Immediata la replica dell’assessore Laura Cucchiarella che parla di ricostruzioni parziali e strumentali. Nessuna discrepanza con quanto affermato dal consigliere Frullo, spiega.
“È stato esplicitato con chiarezza – dice – che le assunzioni previste nel triennio saranno oltre 100, quindi in numero superiore rispetto a quanto riportato nel dibattito pubblico, e saranno realizzate nel pieno rispetto delle normative vigenti e delle procedure previste dalla legge. Dispiace constatare come elementi illustrati in maniera puntuale, trasparente e documentata nelle sedi istituzionali vengano oggi non compresi o, peggio, volutamente travisati per sostenere una polemica che non trova riscontro nei fatti. Risultano inoltre del tutto strumentali le critiche avanzate sul tema della comunicazione istituzionale.
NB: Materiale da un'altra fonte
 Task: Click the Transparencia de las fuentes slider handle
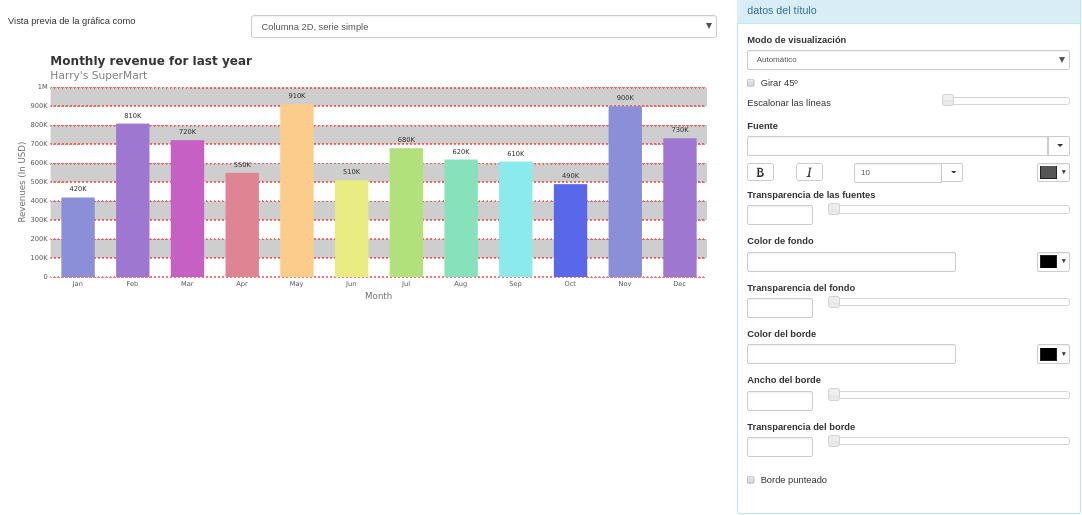[x=834, y=209]
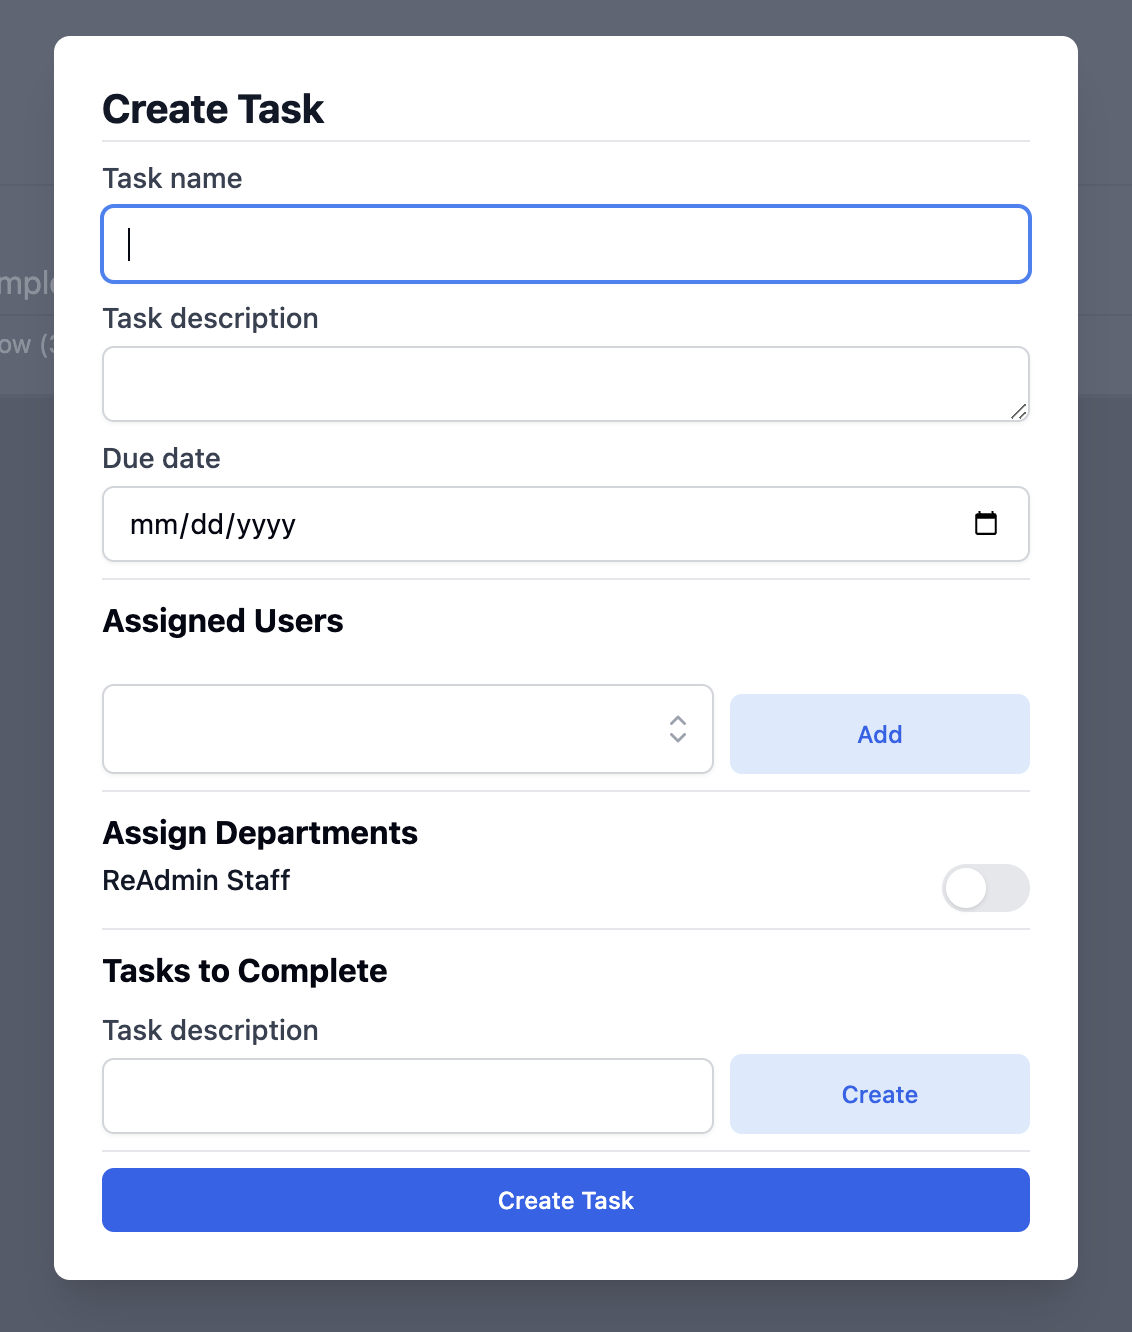Select the Create Task dialog title
Screen dimensions: 1132x1332
click(212, 108)
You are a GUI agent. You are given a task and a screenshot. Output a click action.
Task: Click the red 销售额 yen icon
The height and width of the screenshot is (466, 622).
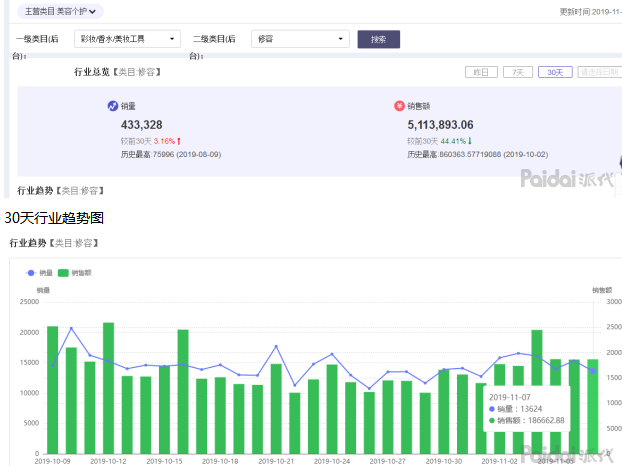click(399, 106)
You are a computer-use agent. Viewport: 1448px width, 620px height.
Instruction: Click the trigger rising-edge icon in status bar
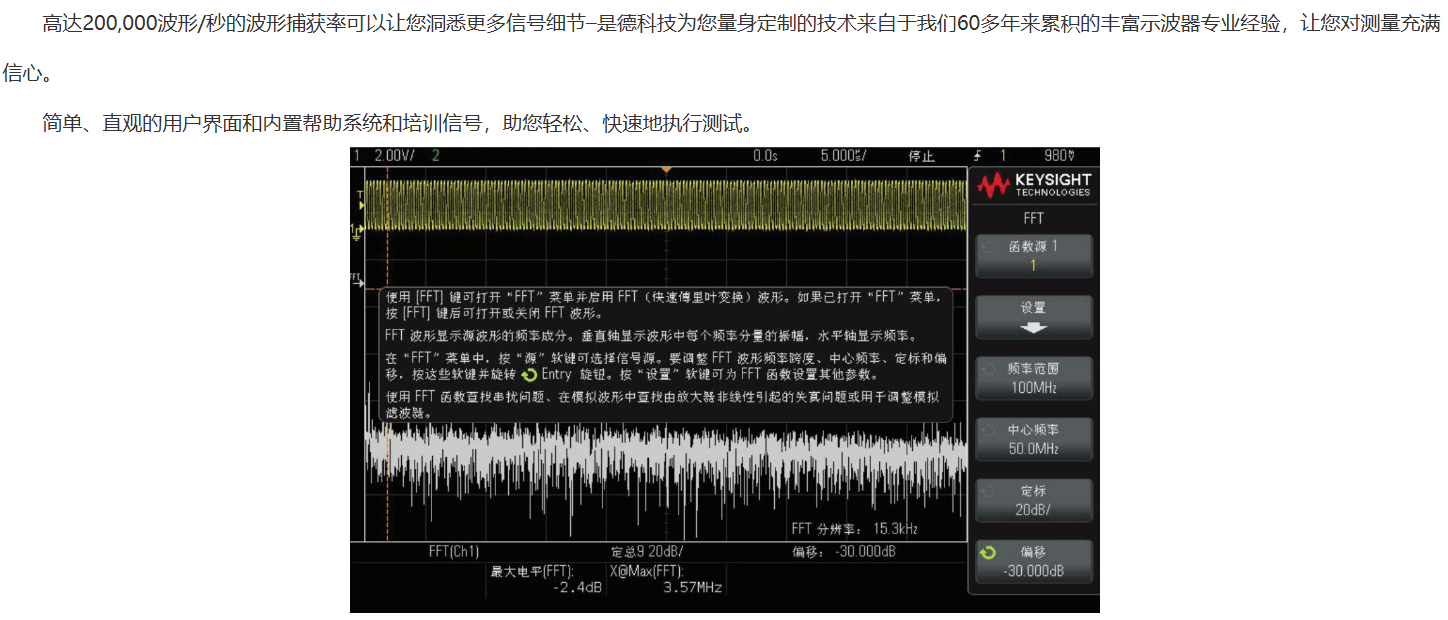coord(979,156)
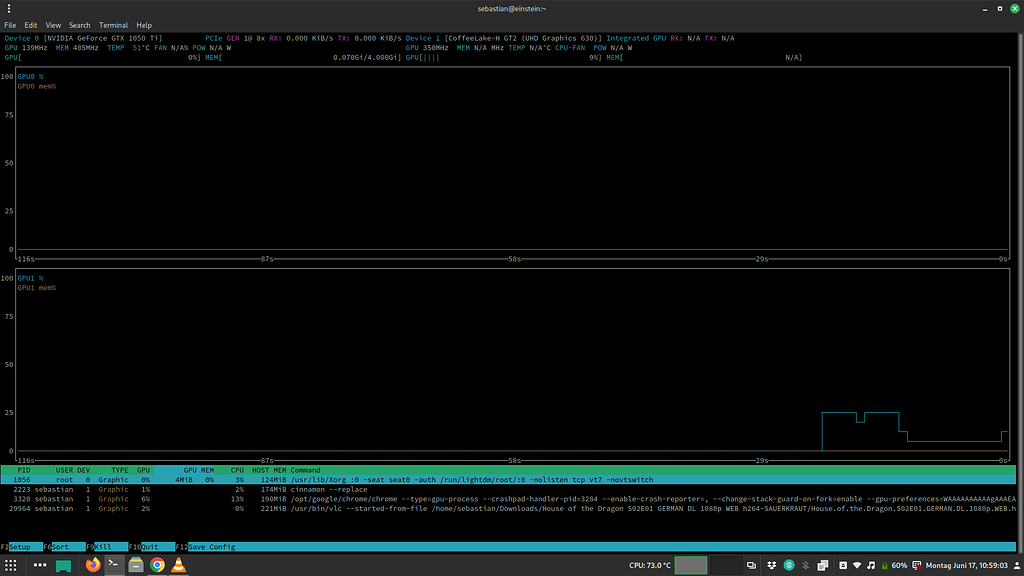
Task: Launch Firefox from the taskbar
Action: pyautogui.click(x=92, y=564)
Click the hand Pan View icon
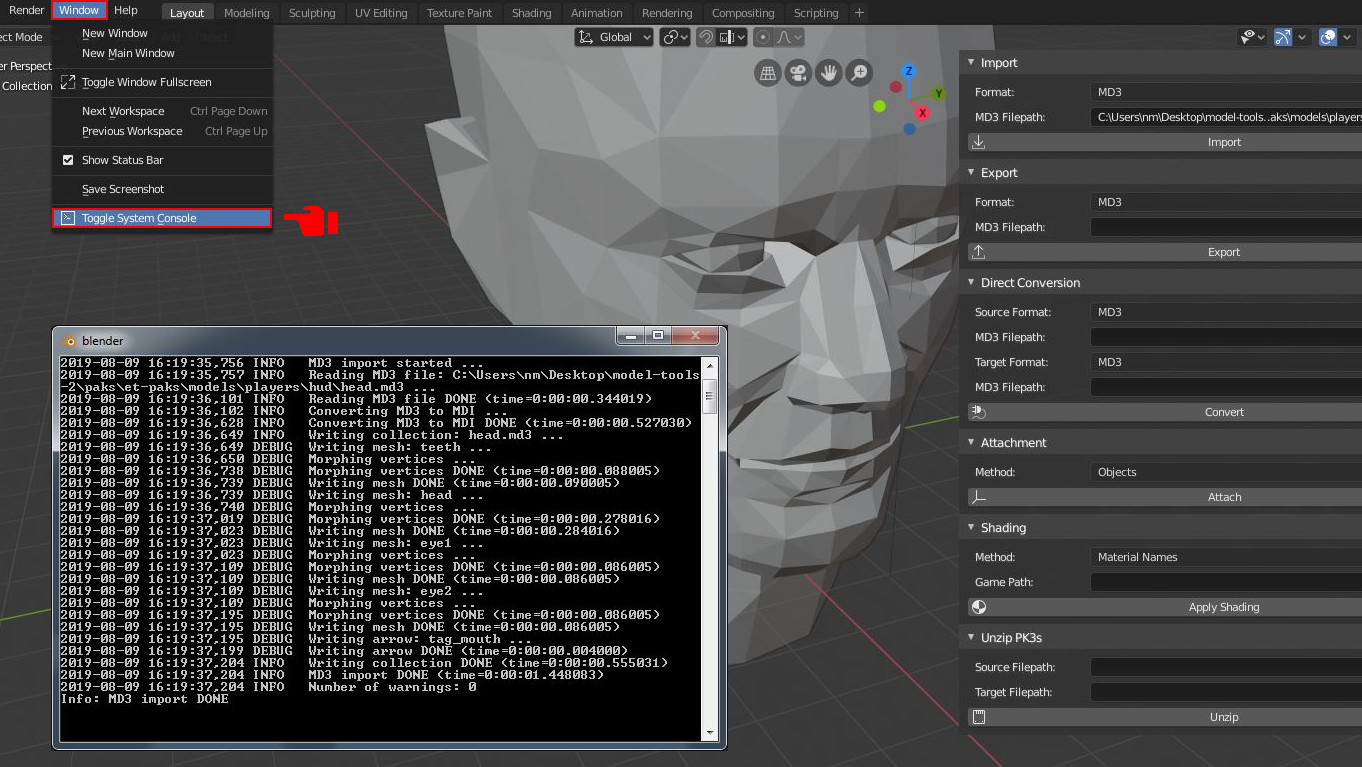 point(828,72)
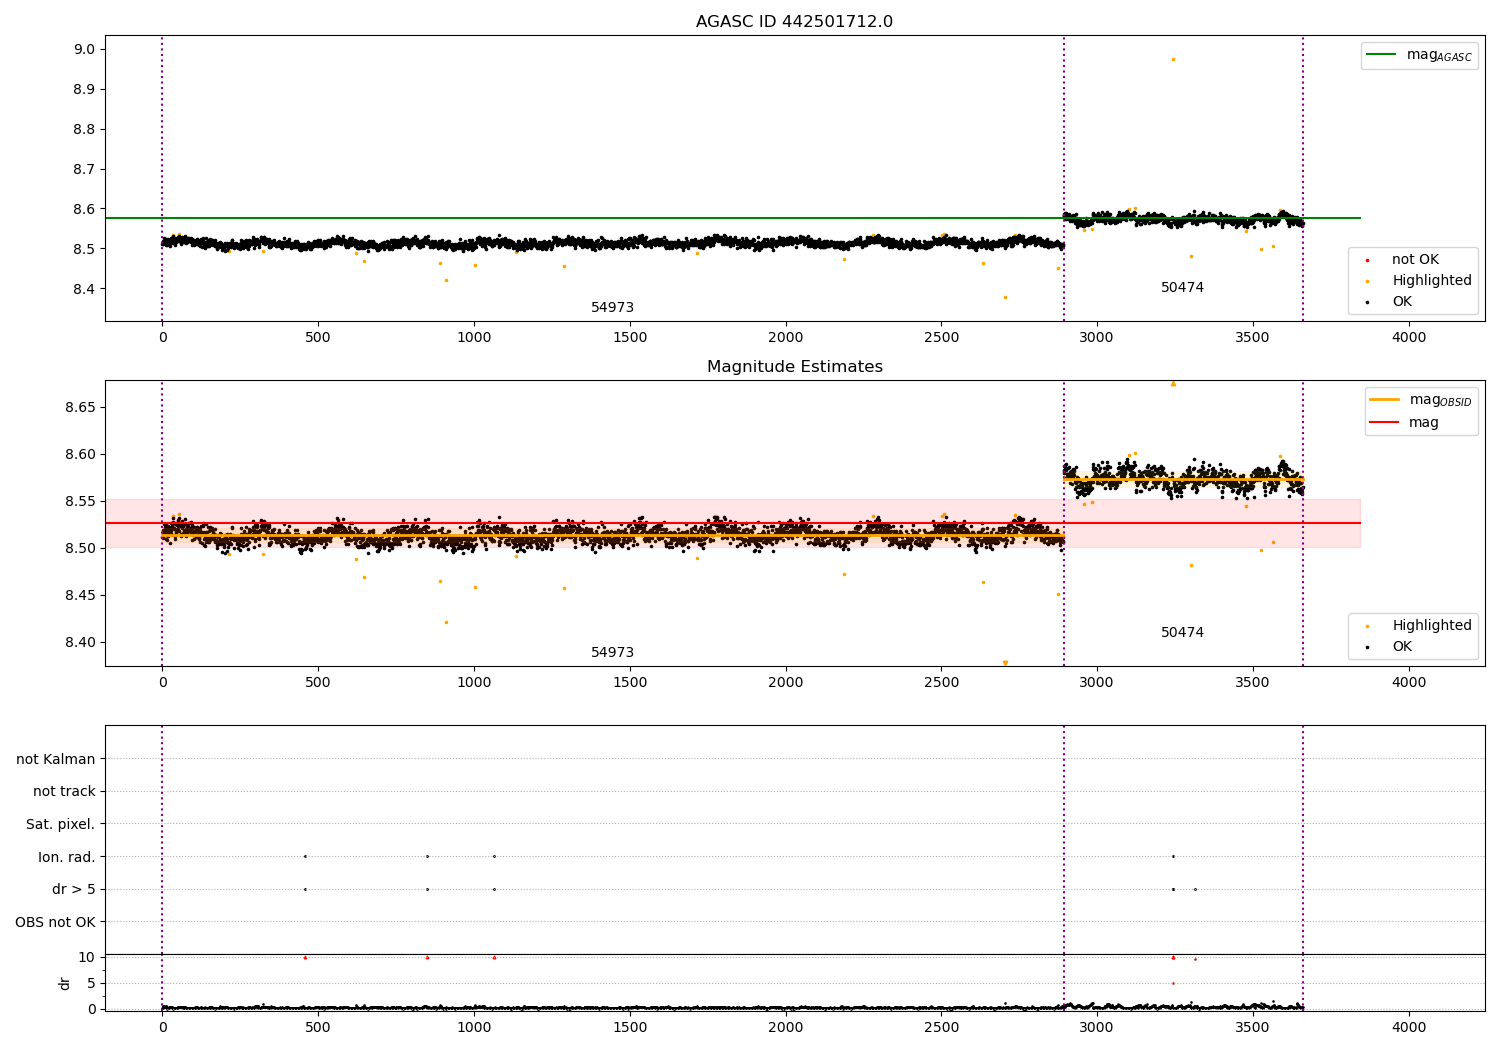Screen dimensions: 1500x1050
Task: Click the 'OBS not OK' row label
Action: click(x=56, y=922)
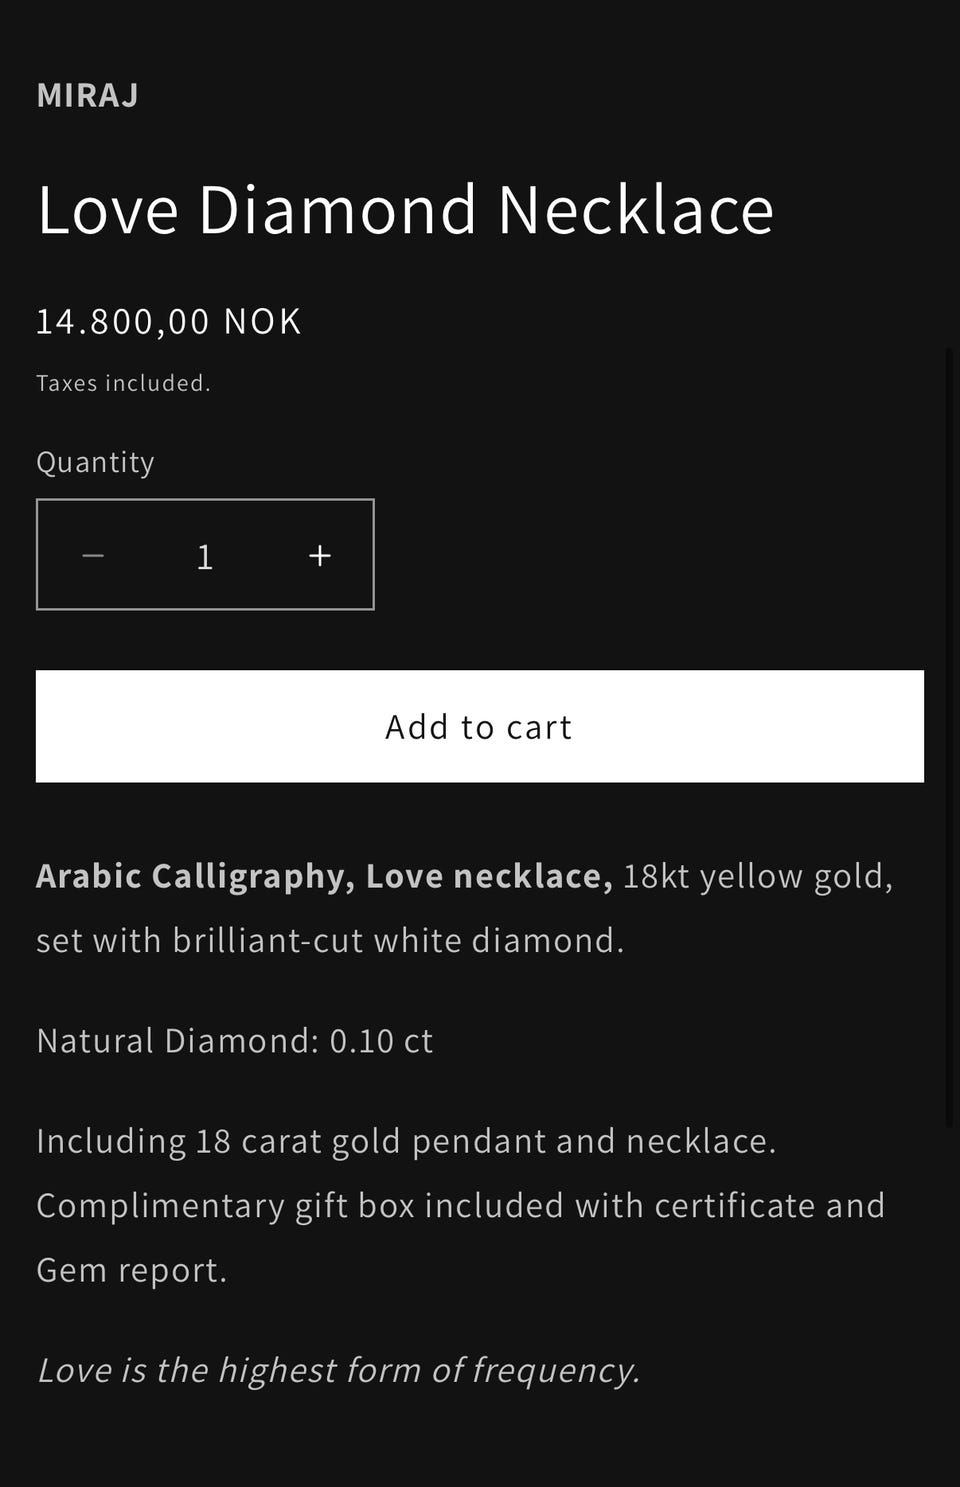Increase quantity with the plus icon
The image size is (960, 1487).
(319, 555)
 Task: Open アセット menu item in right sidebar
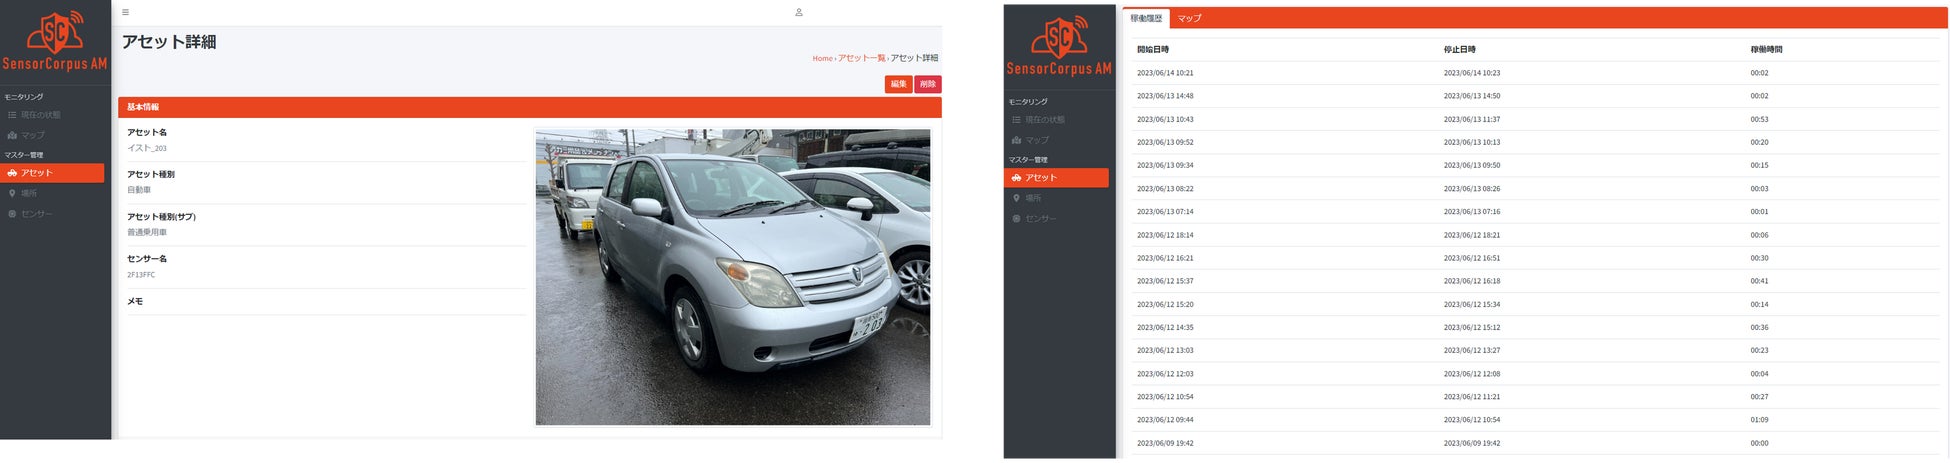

Il rafforzamento della struttura comunicativa dell’Ente risponde a un’esigenza reale di maggiore efficacia, trasparenza e capacità informativa nei confronti dei cittadini, in linea con le trasformazioni già in atto nelle pubbliche amministrazioni”. Non si tratta di sostituire funzioni esistenti né di comprimere spazi di autonomia, ma di qualificare e rendere più efficiente un ambito strategico per il rapporto tra amministrazione e comunità. Anche su questo fronte si sta operando nel pieno rispetto delle norme e con l’obiettivo di migliorare la qualità complessiva dell’azione amministrativa”.